The article was written by Pluzhnikov N. V.
(From “The Peoples of North-East Russia”)

Skiing.

The nomad season for the Upper Kolyma Yukaghirs began in the winter, with deep snow. Having very little transport means, that is, a small number of horses, all of them: women, old men and women, and children used skies. The Yukaghir skies looked exactly like those of the Evens. Two leather straps served to secure the leg in the binding. There were two types of skies: for hunting and for everyday use. Hunting skies were furred up by camus (a special coarse-haired part of reindeer skin set on the slippery side of the skies to prevent the skies from slipping on the snow). Camus allowed to walk silently without slipping backwards. Skies for everyday use (Golitsy) were comfortable for walking in wet and sticky snow. A full set of skies included a stick with a ring. There were women’s and men’s skiing sticks. Men’s sticks would have a hook at the upper end allowing the hunter to cling onto bushes when he was descending a mountain. Women’s sticks would have a small spade with carved ornaments at the top.


Racket skies were used for walking in deep wet snow (Yukaghirs, 1975, p.63). The idea of using them was clearly borrowed from the Chuckchas. At the same time, this type of skies may be regarded as a feature of paleo-Asiatic culture of the Yukaghirs that has some common roots with the Indian and Eskimo cultures of North America. The Yukaghirs living in the far western geographic range widely used these types of skies.


Natatorial transport. The taiga Yukaghirs used canoes made of poplar to set and examine fishing nets. They were up to 6m long. They also used canoes made of wood planks similar to the Yakut “branches”. But the Yukaghir canoes had a half-caved bottom and they were bent out in shape, while the Yakut canoes had a flat bottom. The nose of these canoes was oval-shaped and the aft was flat. They used double-spade oars of about 3m long to move down the stream and two poles to move up the stream. At the beginning of the 20th century the Upper Kolyma Yulaghirs were considered to be acknowledged craftsmen in making canoes. That’s why they made canoes to sell them to their neighbors – the Yakut, Chuckchas, and even Koryaks (Historical and ethnographic atlas, p. 110).


According to the old men’s stories, the Yukaghirs made boat out of birch bark. The folks also remember triangular rafts with one or two pairs of oars in the oarlock. Yukaghirs used these to get to fishing areas in the summer from their hunting areas.

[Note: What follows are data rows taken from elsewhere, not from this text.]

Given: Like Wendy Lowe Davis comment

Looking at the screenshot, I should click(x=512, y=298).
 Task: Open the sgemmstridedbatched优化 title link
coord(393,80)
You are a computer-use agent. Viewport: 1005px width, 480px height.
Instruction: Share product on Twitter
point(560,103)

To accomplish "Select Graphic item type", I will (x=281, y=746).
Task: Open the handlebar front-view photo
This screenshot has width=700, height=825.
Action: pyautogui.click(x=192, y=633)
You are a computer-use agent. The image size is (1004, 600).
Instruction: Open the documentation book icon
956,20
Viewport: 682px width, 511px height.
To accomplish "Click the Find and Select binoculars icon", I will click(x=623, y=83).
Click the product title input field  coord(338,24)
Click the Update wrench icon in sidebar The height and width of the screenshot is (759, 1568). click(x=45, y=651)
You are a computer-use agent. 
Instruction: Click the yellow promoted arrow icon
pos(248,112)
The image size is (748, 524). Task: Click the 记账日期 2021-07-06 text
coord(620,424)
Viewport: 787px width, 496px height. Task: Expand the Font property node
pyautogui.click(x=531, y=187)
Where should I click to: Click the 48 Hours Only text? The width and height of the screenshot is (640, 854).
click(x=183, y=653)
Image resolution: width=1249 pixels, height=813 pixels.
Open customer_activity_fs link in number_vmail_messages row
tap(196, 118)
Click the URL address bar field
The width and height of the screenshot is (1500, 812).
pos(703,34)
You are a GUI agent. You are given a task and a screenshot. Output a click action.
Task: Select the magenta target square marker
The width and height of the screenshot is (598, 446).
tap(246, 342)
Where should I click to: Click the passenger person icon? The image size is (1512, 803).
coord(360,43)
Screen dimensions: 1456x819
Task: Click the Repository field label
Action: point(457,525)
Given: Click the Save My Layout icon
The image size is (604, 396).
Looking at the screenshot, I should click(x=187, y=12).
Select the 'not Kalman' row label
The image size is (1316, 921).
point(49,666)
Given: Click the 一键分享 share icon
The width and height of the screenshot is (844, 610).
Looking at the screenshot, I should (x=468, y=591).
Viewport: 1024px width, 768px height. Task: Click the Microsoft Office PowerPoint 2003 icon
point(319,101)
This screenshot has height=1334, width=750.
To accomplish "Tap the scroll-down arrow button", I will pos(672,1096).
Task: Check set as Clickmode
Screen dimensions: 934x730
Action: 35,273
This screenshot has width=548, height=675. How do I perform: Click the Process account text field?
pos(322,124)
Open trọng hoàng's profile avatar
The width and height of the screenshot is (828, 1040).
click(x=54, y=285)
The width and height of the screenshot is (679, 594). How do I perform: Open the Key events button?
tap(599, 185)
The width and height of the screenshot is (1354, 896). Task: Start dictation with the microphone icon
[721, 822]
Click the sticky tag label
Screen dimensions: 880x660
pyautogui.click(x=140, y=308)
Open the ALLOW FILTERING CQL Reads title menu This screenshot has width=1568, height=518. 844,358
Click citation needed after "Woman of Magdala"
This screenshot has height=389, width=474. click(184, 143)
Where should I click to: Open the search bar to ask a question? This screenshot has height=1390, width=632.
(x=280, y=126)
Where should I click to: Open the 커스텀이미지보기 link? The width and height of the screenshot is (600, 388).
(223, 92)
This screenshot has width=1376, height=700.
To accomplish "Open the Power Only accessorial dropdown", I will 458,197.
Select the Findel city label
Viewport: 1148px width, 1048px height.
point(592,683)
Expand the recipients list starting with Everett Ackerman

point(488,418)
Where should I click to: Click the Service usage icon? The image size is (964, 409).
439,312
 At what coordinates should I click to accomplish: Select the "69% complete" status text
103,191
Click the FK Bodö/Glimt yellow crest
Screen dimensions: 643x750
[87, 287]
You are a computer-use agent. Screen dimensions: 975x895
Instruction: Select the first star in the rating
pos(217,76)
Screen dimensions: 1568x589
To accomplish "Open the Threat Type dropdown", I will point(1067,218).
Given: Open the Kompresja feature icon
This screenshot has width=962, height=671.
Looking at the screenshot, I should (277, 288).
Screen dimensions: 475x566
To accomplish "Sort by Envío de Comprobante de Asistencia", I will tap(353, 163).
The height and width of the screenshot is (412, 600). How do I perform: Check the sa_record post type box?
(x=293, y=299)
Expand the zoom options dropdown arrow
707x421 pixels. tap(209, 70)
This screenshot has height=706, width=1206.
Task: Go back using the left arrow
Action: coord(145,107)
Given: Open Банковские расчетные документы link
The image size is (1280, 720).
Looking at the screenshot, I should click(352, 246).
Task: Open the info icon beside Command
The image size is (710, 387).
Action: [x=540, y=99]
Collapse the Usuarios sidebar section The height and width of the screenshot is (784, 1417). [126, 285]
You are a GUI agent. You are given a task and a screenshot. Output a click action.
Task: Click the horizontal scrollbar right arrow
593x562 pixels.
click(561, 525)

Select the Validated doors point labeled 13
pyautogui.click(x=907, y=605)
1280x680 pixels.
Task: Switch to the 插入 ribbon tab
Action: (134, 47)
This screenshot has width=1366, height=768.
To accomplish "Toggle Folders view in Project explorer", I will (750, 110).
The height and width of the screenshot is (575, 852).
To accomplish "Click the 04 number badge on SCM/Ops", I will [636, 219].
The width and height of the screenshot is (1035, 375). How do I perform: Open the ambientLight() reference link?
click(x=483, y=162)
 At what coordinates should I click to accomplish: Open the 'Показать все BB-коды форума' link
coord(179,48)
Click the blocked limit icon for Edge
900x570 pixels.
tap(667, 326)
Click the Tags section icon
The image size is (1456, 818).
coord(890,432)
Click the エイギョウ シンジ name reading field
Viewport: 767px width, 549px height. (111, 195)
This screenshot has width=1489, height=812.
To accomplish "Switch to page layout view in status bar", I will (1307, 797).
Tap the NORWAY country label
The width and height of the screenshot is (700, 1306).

There is an opinion that the idea of using these rafts was borrowed from the Russians, who used them to transport goods across the Kolyma River, at the same time, it’s would have been quite difficult to transport goods across such a large river using a triangular raft, moreover, the name of the raft – “mino” is Yukaghir. On the other hand, the idea of oars in oarlocks was obviously borrowed from the Russians. These rafts were quickly replaced by large boats that Yukaghirs called “karbatch” (from Russian “karbas” – a large rowing boat with sails). These boats had a caved bottom made of poplar and boards in the form of two pairs of stuffed planks.


The lower pair of planks was also made of poplar and the upper was made of larch. The component parts of the “karbas” were stitched together with birch twigs, and the joints were caulked with moss. The whole construction was fixed on 4-6 curved edges of the boat. The Yukaghirs would use one-spade oars and an extra oar on the aft of the boat was used for steering the boat. They would also put a dog onboard if the lay of the land was suitable for that.


The Lower Kolyma Yukaghirs used a very practical canoe for fishing and hunting; the canoe had some significant features. This type of canoe was made of a sea shore fin. Like the canoe of the Upper Kolyma Yukaghirs, it consisted of three planks and the bottom plank was caved in half way. The unique distinction was in the bone runners made wild reindeer antlers that were fastened to the bottom’s edge with glue and wooden nails. The glue was made of boiled reindeer antlers. Reindeer could carry this type of canoe across the tundra without any damage. The only problem was with its storage during the summer in the tundra zone: the canoe had to be protected from the direct sun, so that the tar, covering the canoe’s joints, would not melt down.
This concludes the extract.